Written request:
Pick out each line of the records containing the string "Given". Case counts.

Records on locating elements on screens:
- - -

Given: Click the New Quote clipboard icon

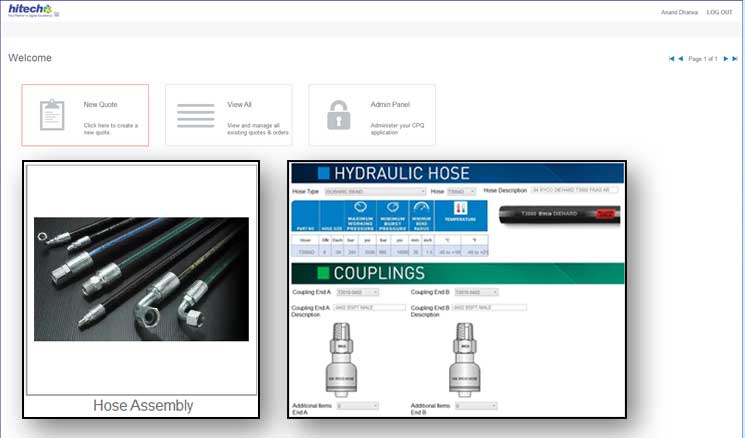Looking at the screenshot, I should pyautogui.click(x=51, y=115).
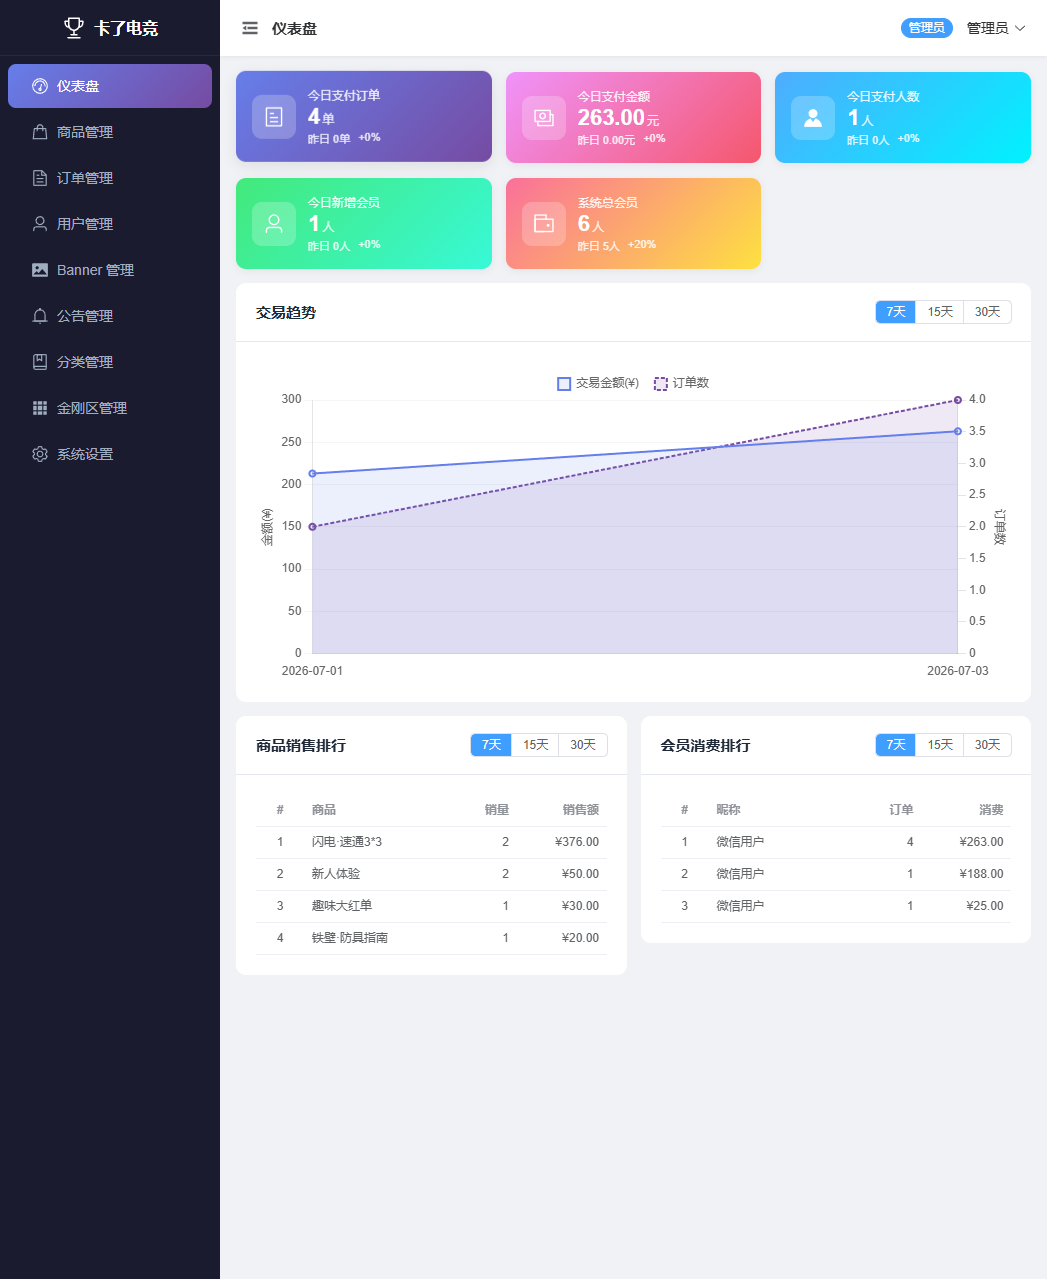Image resolution: width=1047 pixels, height=1279 pixels.
Task: Click the wallet icon on 系统总会员 card
Action: coord(544,223)
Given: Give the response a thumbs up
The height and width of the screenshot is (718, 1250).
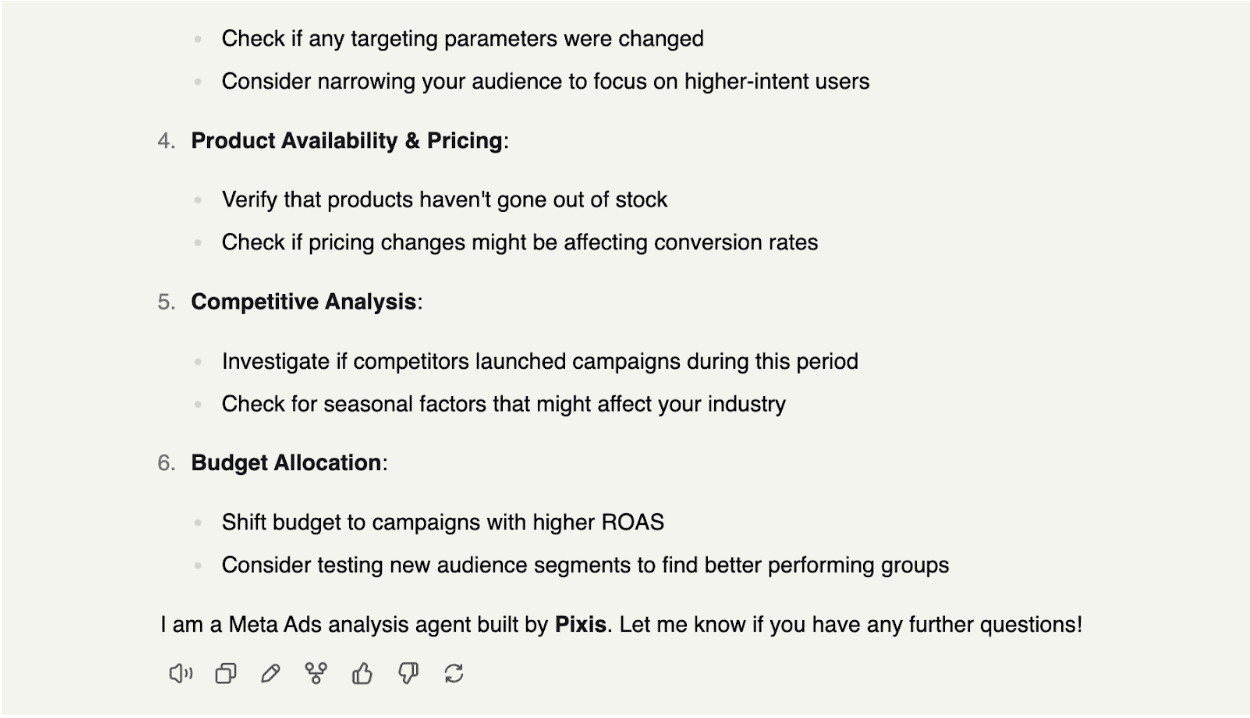Looking at the screenshot, I should point(362,674).
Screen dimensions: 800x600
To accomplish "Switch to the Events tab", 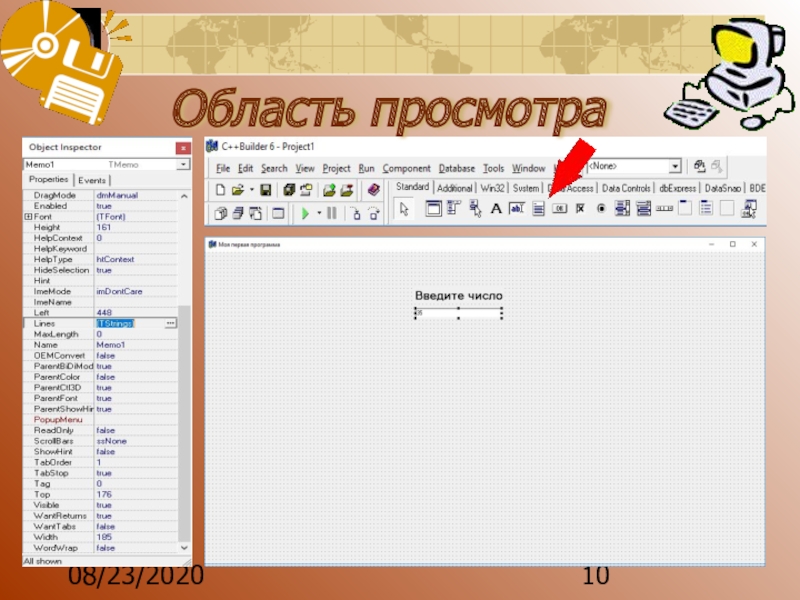I will click(92, 180).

- - -

Solution to the exercise:
Given: Click the New Quote clipboard icon
Given: Give the response a thumbs up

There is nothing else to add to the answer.